>> Start

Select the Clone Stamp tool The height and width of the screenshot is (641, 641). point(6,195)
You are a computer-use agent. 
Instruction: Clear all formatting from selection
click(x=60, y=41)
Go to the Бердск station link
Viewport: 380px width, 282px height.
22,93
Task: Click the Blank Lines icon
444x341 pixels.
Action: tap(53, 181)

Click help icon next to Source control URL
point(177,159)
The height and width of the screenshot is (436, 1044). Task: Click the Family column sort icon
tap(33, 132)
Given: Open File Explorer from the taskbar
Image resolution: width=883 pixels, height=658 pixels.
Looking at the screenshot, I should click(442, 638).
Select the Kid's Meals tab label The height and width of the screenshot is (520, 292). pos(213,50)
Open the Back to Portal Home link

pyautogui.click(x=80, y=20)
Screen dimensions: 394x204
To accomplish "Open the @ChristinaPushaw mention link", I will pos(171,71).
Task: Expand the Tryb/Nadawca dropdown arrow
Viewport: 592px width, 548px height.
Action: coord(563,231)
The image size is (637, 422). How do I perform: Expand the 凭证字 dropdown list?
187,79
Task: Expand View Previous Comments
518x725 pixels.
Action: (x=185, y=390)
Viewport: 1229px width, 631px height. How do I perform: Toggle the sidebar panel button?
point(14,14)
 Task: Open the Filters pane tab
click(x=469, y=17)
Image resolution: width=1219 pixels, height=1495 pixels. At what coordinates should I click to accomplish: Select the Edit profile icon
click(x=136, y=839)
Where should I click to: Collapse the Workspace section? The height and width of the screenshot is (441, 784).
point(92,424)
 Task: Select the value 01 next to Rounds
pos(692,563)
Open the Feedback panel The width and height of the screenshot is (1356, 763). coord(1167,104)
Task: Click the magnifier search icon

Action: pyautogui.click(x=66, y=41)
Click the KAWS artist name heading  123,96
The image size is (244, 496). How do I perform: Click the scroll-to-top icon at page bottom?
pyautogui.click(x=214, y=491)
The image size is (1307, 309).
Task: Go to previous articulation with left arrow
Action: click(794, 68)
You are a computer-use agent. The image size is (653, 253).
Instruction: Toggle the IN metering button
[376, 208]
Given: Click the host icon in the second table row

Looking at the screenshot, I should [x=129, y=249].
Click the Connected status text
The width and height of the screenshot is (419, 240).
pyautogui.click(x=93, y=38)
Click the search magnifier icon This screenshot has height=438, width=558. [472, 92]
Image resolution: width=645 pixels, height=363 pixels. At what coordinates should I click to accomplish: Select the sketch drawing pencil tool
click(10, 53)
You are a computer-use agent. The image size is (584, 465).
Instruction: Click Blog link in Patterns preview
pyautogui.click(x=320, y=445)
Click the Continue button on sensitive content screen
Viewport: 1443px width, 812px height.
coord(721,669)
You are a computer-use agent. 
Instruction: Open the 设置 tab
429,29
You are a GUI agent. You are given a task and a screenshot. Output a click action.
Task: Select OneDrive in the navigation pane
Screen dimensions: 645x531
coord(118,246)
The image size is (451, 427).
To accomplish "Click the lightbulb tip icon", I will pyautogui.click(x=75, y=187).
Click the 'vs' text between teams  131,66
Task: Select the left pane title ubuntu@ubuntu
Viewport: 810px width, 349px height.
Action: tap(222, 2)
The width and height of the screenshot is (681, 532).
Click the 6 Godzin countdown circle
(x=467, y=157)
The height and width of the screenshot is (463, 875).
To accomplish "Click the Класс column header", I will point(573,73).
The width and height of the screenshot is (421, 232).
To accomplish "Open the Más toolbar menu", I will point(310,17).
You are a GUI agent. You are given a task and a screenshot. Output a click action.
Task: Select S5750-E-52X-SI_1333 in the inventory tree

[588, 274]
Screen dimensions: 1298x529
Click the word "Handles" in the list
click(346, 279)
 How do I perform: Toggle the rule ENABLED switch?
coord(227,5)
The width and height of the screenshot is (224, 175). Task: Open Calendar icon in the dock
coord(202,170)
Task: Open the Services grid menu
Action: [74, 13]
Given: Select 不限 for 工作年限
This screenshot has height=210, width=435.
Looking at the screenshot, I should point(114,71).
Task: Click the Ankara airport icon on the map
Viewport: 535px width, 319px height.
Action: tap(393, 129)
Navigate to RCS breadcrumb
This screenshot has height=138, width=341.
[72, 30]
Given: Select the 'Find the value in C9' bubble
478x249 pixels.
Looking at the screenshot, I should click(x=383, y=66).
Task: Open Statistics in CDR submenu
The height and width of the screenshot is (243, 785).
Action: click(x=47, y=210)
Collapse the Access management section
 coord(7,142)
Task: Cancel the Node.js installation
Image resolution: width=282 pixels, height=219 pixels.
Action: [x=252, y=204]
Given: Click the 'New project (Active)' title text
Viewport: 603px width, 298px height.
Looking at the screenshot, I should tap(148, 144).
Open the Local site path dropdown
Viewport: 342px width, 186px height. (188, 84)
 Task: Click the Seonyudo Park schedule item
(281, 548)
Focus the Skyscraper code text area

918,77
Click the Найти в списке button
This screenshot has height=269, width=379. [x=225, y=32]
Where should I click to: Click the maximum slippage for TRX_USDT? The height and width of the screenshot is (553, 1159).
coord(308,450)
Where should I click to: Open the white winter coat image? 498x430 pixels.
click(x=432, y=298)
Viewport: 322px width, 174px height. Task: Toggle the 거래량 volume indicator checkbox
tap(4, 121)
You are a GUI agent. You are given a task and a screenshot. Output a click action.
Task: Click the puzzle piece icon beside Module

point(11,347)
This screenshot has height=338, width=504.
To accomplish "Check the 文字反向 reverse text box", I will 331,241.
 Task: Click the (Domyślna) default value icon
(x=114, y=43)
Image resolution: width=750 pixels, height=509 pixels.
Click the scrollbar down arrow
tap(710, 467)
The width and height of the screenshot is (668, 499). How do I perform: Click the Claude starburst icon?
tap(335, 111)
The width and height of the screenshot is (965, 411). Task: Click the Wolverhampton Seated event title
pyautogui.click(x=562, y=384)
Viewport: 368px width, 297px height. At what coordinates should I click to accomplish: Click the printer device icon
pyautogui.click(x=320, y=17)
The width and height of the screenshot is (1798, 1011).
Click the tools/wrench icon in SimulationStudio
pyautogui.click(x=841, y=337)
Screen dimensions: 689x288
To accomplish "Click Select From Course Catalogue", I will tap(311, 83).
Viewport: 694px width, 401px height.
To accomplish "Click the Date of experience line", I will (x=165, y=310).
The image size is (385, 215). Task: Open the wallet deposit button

>> End

■ SHORT PROBLEM:
Render every line of the rows above as a JSON list of strings, one string per line, leaving out blank lines.

■ CORRECT RESPONSE:
[
  "Select the Clone Stamp tool The height and width of the screenshot is (641, 641). point(6,195)",
  "You are a computer-use agent. ",
  "Instruction: Clear all formatting from selection",
  "click(x=60, y=41)",
  "Go to the Бердск station link",
  "Viewport: 380px width, 282px height.",
  "22,93",
  "Task: Click the Blank Lines icon",
  "444x341 pixels.",
  "Action: tap(53, 181)",
  "Click help icon next to Source control URL",
  "point(177,159)",
  "The height and width of the screenshot is (436, 1044). Task: Click the Family column sort icon",
  "tap(33, 132)",
  "Given: Open File Explorer from the taskbar",
  "Image resolution: width=883 pixels, height=658 pixels.",
  "Looking at the screenshot, I should click(442, 638).",
  "Select the Kid's Meals tab label The height and width of the screenshot is (520, 292). pos(213,50)",
  "Open the Back to Portal Home link",
  "pyautogui.click(x=80, y=20)",
  "Screen dimensions: 394x204",
  "To accomplish \"Open the @ChristinaPushaw mention link\", I will pos(171,71).",
  "Task: Expand the Tryb/Nadawca dropdown arrow",
  "Viewport: 592px width, 548px height.",
  "Action: coord(563,231)",
  "The image size is (637, 422). How do I perform: Expand the 凭证字 dropdown list?",
  "187,79",
  "Task: Expand View Previous Comments",
  "518x725 pixels.",
  "Action: (x=185, y=390)",
  "Viewport: 1229px width, 631px height. How do I perform: Toggle the sidebar panel button?",
  "point(14,14)",
  " Task: Open the Filters pane tab",
  "click(x=469, y=17)",
  "Image resolution: width=1219 pixels, height=1495 pixels. At what coordinates should I click to accomplish: Select the Edit profile icon",
  "click(x=136, y=839)",
  "Where should I click to: Collapse the Workspace section? The height and width of the screenshot is (441, 784).",
  "point(92,424)",
  " Task: Select the value 01 next to Rounds",
  "pos(692,563)",
  "Open the Feedback panel The width and height of the screenshot is (1356, 763). coord(1167,104)",
  "Task: Click the magnifier search icon",
  "Action: pyautogui.click(x=66, y=41)",
  "Click the KAWS artist name heading  123,96",
  "The image size is (244, 496). How do I perform: Click the scroll-to-top icon at page bottom?",
  "pyautogui.click(x=214, y=491)",
  "The image size is (1307, 309).",
  "Task: Go to previous articulation with left arrow",
  "Action: click(794, 68)",
  "You are a computer-use agent. The image size is (653, 253).",
  "Instruction: Toggle the IN metering button",
  "[376, 208]",
  "Given: Click the host icon in the second table row",
  "Looking at the screenshot, I should [x=129, y=249].",
  "Click the Connected status text",
  "The width and height of the screenshot is (419, 240).",
  "pyautogui.click(x=93, y=38)",
  "Click the search magnifier icon This screenshot has height=438, width=558. [472, 92]",
  "Image resolution: width=645 pixels, height=363 pixels. At what coordinates should I click to accomplish: Select the sketch drawing pencil tool",
  "click(10, 53)",
  "You are a computer-use agent. The image size is (584, 465).",
  "Instruction: Click Blog link in Patterns preview",
  "pyautogui.click(x=320, y=445)",
  "Click the Continue button on sensitive content screen",
  "Viewport: 1443px width, 812px height.",
  "coord(721,669)",
  "You are a computer-use agent. ",
  "Instruction: Open the 设置 tab",
  "429,29",
  "You are a GUI agent. You are given a task and a screenshot. Output a click action.",
  "Task: Select OneDrive in the navigation pane",
  "Screen dimensions: 645x531",
  "coord(118,246)",
  "The image size is (451, 427).",
  "To accomplish \"Click the lightbulb tip icon\", I will pyautogui.click(x=75, y=187).",
  "Click the 'vs' text between teams  131,66",
  "Task: Select the left pane title ubuntu@ubuntu",
  "Viewport: 810px width, 349px height.",
  "Action: tap(222, 2)",
  "The width and height of the screenshot is (681, 532).",
  "Click the 6 Godzin countdown circle",
  "(x=467, y=157)",
  "The height and width of the screenshot is (463, 875).",
  "To accomplish \"Click the Класс column header\", I will point(573,73).",
  "The width and height of the screenshot is (421, 232).",
  "To accomplish \"Open the Más toolbar menu\", I will point(310,17).",
  "You are a GUI agent. You are given a task and a screenshot. Output a click action.",
  "Task: Select S5750-E-52X-SI_1333 in the inventory tree",
  "[588, 274]",
  "Screen dimensions: 1298x529",
  "Click the word \"Handles\" in the list",
  "click(346, 279)",
  " How do I perform: Toggle the rule ENABLED switch?",
  "coord(227,5)",
  "The width and height of the screenshot is (224, 175). Task: Open Calendar icon in the dock",
  "coord(202,170)",
  "Task: Open the Services grid menu",
  "Action: [74, 13]",
  "Given: Select 不限 for 工作年限",
  "This screenshot has height=210, width=435.",
  "Looking at the screenshot, I should point(114,71).",
  "Task: Click the Ankara airport icon on the map",
  "Viewport: 535px width, 319px height.",
  "Action: tap(393, 129)",
  "Navigate to RCS breadcrumb",
  "This screenshot has height=138, width=341.",
  "[72, 30]",
  "Given: Select the 'Find the value in C9' bubble",
  "478x249 pixels.",
  "Looking at the screenshot, I should click(x=383, y=66).",
  "Task: Open Statistics in CDR submenu",
  "The height and width of the screenshot is (243, 785).",
  "Action: click(x=47, y=210)",
  "Collapse the Access management section",
  " coord(7,142)",
  "Task: Cancel the Node.js installation",
  "Image resolution: width=282 pixels, height=219 pixels.",
  "Action: [x=252, y=204]",
  "Given: Click the 'New project (Active)' title text",
  "Viewport: 603px width, 298px height.",
  "Looking at the screenshot, I should tap(148, 144).",
  "Open the Local site path dropdown",
  "Viewport: 342px width, 186px height. (188, 84)",
  " Task: Click the Seonyudo Park schedule item",
  "(281, 548)",
  "Focus the Skyscraper code text area",
  "918,77",
  "Click the Найти в списке button",
  "This screenshot has height=269, width=379. [x=225, y=32]",
  "Where should I click to: Click the maximum slippage for TRX_USDT? The height and width of the screenshot is (553, 1159).",
  "coord(308,450)",
  "Where should I click to: Open the white winter coat image? 498x430 pixels.",
  "click(x=432, y=298)",
  "Viewport: 322px width, 174px height. Task: Toggle the 거래량 volume indicator checkbox",
  "tap(4, 121)",
  "You are a GUI agent. You are given a task and a screenshot. Output a click action.",
  "Task: Click the puzzle piece icon beside Module",
  "point(11,347)",
  "This screenshot has height=338, width=504.",
  "To accomplish \"Check the 文字反向 reverse text box\", I will 331,241.",
  " Task: Click the (Domyślna) default value icon",
  "(x=114, y=43)",
  "Image resolution: width=750 pixels, height=509 pixels.",
  "Click the scrollbar down arrow",
  "tap(710, 467)",
  "The width and height of the screenshot is (668, 499). How do I perform: Click the Claude starburst icon?",
  "tap(335, 111)",
  "The width and height of the screenshot is (965, 411). Task: Click the Wolverhampton Seated event title",
  "pyautogui.click(x=562, y=384)",
  "Viewport: 368px width, 297px height. At what coordinates should I click to accomplish: Click the printer device icon",
  "pyautogui.click(x=320, y=17)",
  "The width and height of the screenshot is (1798, 1011).",
  "Click the tools/wrench icon in SimulationStudio",
  "pyautogui.click(x=841, y=337)",
  "Screen dimensions: 689x288",
  "To accomplish \"Click Select From Course Catalogue\", I will tap(311, 83).",
  "Viewport: 694px width, 401px height.",
  "To accomplish \"Click the Date of experience line\", I will (x=165, y=310).",
  "The image size is (385, 215). Task: Open the wallet deposit button"
]